### What you have to do
Please rewrite the material starting at the line that contains "will (x=1117, y=396)." and ending at the close of the material, shifting every coordinate in the answers by adding 46 to it and keeping all other text unchanged.

##### Material for this task

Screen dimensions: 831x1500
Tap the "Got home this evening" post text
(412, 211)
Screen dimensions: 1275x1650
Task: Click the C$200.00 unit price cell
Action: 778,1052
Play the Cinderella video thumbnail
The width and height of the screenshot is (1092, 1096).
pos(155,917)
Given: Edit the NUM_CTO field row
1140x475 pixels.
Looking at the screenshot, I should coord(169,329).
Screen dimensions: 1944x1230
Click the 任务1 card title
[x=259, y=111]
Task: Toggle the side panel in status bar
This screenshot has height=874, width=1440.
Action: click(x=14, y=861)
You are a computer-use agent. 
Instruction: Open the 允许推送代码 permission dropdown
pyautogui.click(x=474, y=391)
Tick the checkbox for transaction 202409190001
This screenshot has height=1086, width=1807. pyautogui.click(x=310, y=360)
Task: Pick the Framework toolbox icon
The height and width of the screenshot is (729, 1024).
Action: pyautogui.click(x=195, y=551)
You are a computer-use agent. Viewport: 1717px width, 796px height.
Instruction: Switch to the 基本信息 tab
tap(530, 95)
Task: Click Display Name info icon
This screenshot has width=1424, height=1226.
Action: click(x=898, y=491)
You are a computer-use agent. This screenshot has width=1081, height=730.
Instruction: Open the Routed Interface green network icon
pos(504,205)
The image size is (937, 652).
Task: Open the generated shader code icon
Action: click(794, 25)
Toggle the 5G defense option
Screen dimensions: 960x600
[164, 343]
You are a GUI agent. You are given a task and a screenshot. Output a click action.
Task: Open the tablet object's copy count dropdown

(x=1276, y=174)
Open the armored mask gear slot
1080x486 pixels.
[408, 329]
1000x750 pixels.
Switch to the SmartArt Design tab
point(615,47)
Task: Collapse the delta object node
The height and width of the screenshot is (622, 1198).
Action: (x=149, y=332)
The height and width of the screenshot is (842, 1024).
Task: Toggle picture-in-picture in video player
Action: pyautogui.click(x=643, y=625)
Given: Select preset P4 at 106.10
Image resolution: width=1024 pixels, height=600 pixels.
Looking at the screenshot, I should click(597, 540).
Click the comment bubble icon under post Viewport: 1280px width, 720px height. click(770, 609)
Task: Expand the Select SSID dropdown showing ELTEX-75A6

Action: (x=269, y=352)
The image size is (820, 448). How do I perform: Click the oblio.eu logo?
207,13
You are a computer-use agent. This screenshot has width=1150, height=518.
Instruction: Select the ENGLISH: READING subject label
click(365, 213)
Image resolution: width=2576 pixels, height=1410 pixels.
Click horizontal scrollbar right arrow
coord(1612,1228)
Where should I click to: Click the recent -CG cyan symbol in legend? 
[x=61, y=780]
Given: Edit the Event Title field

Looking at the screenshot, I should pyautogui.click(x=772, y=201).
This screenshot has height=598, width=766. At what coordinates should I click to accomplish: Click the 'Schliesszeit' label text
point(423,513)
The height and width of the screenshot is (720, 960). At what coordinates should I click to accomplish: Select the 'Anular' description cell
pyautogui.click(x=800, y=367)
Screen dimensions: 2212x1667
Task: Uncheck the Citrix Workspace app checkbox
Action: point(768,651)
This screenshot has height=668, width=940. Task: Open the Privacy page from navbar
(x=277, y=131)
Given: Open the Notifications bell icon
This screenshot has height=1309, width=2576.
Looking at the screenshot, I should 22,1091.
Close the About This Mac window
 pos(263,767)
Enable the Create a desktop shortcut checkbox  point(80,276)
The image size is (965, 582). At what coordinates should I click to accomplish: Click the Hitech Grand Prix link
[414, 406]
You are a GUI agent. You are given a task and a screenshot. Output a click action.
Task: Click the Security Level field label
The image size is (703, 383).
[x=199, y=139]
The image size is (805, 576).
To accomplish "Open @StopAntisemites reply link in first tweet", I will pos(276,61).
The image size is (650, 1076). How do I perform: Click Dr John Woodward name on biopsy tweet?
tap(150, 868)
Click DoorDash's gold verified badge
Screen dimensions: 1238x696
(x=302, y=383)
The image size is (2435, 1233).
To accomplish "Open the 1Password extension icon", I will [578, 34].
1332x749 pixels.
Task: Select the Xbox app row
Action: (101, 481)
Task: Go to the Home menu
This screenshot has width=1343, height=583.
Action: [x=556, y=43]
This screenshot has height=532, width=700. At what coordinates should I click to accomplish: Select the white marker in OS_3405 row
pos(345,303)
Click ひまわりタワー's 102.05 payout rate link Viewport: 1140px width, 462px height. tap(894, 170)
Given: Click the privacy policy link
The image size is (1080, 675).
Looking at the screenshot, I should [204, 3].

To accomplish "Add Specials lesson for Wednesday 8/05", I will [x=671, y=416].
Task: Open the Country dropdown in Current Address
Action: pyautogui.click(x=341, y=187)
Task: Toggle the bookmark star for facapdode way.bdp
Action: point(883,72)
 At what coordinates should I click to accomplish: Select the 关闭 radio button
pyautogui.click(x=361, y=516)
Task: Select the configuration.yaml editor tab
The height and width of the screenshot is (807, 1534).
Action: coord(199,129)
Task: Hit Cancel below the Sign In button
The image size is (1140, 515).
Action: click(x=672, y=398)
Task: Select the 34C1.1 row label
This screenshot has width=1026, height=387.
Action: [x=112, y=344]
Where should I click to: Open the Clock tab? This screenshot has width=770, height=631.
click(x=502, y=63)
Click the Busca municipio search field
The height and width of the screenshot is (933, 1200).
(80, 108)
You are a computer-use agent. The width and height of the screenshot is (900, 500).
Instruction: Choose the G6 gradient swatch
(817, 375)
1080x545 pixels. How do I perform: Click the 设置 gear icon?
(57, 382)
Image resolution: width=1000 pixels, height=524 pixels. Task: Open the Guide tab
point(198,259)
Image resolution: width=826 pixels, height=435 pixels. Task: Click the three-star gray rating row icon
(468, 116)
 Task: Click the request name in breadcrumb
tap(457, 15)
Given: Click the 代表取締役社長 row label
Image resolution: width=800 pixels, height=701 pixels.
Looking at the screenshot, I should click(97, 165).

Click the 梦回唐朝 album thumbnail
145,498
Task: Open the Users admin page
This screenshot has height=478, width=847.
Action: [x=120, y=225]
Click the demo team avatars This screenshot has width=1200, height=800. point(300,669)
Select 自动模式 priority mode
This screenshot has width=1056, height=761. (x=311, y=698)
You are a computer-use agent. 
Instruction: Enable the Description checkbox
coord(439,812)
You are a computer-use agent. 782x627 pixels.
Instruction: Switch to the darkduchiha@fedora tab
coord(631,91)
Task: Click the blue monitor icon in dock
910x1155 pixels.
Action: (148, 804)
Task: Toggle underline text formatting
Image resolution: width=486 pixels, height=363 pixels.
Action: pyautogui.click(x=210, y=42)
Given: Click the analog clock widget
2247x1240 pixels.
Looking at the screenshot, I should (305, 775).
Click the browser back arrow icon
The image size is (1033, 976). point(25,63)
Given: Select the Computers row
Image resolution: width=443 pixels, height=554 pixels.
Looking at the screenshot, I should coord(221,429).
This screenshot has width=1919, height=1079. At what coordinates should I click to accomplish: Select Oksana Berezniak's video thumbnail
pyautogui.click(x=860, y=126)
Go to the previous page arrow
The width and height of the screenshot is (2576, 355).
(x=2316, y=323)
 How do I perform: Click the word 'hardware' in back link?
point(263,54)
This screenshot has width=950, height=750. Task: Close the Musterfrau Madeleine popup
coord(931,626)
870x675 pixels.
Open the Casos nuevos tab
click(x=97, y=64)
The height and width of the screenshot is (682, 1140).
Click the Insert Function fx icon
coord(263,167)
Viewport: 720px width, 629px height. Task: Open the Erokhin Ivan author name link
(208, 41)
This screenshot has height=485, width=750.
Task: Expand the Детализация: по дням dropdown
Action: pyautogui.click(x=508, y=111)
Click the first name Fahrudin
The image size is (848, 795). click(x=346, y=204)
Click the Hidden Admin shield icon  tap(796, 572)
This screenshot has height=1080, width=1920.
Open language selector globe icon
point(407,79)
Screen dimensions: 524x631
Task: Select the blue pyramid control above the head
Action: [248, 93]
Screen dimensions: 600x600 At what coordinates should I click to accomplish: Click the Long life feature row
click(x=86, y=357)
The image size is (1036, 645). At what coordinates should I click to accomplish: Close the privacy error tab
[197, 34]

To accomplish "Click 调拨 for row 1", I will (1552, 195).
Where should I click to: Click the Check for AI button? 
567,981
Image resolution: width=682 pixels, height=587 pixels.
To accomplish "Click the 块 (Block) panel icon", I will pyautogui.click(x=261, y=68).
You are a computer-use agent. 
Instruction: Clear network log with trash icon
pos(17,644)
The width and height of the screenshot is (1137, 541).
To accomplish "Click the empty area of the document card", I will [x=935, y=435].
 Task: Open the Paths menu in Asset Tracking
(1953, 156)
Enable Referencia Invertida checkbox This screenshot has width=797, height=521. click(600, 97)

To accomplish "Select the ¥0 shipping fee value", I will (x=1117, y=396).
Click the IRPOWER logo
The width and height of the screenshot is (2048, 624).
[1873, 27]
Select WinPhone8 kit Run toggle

##########

### Worked answer
To accomplish "Select the ¥0 shipping fee value", I will (x=1163, y=442).
Click the IRPOWER logo
The width and height of the screenshot is (2048, 624).
[1919, 73]
Select WinPhone8 kit Run toggle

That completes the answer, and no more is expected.